Friday, October 15, 2004

The Sinclair threat

Jay Rosen has posted an important piece on the significance of the recent dustup over Sinclair Broadcasting's decision to air an anti-Kerry film on its TV stations on the eve of the election:
In a commercial empire it makes no sense to invite a storm like that. But what if a company were built for that sort of storm? A lot depends on how we define Sinclair Broadcast Group: as a media company with a political agenda, or a political actor that's gotten hold of a media company and is re-shaping it for bigger battles ahead.

There are plenty of signs that Sinclair is a different animal. Supporters and critics of showing Stolen Honor should both understand that.

Joe Flint of the Wall Street Journal said it yesterday: Sinclair Broadcasting "quietly has become an empire of 62 television stations." Remarkably little has been said about the nature of this empire-- its tendencies, or plans, and what it's organized to accomplish.

A political force in broadcasting is something intrinsically different. It seeks dynastic ends, goodies greater than ownership: power, influence, reputation, a booming voice, or even a political destiny, merging with national destiny, as with Italy's Prime Minister Silvio Berlusconi. (More on him later.)

We've had media barons with political ambitions before, plenty of them. But they did not own 62 local television stations (a record) that reach a quarter of all American homes. The Sinclair situation is new.

Go read it all. I disagree with Rosen at times, but in this case he's on the money.

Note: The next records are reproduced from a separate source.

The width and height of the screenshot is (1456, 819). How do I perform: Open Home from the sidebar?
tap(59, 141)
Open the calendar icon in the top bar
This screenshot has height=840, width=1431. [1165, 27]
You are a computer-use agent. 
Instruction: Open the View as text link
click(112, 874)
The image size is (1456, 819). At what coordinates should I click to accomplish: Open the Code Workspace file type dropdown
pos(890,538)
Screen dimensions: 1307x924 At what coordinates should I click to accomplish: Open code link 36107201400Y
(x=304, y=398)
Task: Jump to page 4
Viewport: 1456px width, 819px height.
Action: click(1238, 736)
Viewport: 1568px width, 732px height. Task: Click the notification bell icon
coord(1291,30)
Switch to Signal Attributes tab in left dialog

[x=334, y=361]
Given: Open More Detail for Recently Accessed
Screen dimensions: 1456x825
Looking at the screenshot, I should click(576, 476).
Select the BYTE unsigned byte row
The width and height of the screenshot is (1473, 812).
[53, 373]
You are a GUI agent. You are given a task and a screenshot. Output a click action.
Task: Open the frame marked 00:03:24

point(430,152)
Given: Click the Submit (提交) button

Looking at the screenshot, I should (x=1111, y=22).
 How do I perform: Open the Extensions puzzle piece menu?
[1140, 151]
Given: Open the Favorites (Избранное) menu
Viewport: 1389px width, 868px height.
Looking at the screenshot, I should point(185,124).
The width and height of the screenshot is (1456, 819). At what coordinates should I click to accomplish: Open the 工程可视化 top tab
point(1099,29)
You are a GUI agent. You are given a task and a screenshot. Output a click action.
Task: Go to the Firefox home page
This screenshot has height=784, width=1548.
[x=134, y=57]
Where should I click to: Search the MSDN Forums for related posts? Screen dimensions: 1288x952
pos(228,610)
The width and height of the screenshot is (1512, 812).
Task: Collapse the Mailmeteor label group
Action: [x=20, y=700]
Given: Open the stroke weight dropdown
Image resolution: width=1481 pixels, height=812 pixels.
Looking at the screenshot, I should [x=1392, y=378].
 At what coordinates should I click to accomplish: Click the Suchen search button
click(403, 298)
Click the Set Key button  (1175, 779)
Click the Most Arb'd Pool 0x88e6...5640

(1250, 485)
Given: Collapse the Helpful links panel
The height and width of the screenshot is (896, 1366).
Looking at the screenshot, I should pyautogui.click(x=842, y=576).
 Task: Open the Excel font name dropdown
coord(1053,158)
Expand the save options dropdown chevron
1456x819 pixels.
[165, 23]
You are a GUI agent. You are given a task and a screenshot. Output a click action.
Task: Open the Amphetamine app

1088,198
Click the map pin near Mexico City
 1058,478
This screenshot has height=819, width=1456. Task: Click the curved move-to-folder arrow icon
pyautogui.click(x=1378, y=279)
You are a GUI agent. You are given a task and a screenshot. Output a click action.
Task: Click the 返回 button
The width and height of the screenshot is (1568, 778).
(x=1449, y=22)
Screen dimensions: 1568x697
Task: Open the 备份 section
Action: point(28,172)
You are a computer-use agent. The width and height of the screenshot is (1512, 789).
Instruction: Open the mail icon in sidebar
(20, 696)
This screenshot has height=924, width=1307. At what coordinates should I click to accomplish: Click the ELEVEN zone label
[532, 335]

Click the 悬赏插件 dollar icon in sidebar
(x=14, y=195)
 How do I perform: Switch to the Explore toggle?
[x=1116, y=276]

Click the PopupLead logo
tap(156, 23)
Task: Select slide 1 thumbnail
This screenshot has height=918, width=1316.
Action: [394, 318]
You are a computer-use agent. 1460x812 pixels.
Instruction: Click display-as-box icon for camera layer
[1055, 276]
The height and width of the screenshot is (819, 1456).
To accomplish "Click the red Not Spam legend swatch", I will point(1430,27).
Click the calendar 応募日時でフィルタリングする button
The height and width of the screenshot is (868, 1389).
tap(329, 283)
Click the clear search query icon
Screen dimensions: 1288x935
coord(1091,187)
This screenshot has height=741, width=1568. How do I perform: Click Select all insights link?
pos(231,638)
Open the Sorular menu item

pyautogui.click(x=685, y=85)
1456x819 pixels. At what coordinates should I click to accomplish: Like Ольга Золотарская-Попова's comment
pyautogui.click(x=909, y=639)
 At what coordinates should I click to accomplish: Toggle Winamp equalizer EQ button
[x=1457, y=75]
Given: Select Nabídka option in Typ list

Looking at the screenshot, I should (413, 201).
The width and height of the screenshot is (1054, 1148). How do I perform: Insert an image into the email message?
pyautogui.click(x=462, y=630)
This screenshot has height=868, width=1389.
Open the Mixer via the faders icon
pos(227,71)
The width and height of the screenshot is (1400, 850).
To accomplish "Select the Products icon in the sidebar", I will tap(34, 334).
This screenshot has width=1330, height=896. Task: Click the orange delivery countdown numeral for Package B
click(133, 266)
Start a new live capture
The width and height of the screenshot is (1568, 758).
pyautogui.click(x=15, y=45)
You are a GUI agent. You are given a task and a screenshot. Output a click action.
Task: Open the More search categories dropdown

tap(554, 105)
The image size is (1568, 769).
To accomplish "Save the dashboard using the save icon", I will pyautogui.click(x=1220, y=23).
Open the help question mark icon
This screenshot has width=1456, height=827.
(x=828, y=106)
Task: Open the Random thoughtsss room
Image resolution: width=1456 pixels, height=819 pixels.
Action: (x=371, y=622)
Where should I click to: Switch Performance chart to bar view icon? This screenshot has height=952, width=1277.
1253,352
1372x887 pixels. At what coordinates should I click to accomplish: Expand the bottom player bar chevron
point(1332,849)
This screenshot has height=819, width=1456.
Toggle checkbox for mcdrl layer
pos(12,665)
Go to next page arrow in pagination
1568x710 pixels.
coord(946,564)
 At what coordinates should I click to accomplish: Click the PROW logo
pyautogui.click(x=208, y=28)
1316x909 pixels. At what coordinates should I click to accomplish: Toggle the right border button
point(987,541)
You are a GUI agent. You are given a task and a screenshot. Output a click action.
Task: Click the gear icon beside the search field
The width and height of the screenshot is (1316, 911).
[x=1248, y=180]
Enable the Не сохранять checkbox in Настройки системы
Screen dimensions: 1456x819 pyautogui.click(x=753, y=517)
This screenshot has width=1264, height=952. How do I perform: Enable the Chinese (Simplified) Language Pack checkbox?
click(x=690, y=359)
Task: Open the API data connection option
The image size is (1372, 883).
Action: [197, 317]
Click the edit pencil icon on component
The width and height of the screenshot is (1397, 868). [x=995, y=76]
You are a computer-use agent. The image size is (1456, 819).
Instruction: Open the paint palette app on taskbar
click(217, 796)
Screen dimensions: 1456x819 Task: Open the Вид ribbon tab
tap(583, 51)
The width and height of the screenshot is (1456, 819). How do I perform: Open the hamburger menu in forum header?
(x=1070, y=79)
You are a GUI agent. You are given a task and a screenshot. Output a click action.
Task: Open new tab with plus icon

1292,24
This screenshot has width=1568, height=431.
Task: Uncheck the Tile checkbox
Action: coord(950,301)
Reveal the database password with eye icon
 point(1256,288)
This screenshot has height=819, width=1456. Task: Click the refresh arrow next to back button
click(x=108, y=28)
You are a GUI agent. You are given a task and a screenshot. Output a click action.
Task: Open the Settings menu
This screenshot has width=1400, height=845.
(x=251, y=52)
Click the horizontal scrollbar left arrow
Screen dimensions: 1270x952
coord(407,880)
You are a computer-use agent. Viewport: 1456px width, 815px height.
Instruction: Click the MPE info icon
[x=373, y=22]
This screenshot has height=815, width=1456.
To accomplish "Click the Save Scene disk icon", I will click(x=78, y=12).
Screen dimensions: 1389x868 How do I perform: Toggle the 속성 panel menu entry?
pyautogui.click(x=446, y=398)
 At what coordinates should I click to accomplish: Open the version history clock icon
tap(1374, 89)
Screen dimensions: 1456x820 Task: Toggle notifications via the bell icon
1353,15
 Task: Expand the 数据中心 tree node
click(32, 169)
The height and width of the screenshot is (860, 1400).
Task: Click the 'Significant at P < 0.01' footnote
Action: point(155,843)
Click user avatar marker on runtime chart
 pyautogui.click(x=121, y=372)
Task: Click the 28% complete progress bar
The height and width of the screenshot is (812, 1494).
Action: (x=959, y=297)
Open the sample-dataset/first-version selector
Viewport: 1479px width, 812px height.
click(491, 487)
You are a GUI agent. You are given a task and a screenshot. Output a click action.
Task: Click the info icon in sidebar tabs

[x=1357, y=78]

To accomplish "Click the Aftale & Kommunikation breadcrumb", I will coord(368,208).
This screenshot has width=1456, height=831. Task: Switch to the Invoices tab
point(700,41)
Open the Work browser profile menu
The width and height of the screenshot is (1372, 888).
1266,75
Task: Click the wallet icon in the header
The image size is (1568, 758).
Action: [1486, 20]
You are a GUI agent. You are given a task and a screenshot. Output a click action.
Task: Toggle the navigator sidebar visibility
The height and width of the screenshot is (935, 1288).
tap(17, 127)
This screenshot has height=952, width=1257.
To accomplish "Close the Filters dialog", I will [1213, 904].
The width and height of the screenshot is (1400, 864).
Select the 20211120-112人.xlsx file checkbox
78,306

It's worth noting that, as Atrios has detailed, Sinclair doesn't seem even fazed by threats to its economic well-being -- certainly its shareholders have not been well served to date. It's more than a little remniscent of Edison Schools -- the people who, as I've pointed out previously, are now contemplating resurrecting child labor as part of their business model -- another political operation (to promote school privatization) working under the guise of a business. Edison's fiscal performance is even more dismal, and yet somehow it stays alive.

My suspicion is that Sinclair, like Enron before it, is politically connected, and is leveraging those connections into the basis for its business model. It likely has backers, like Edison's, who are willing to endure losses in the pursuit of their political agenda.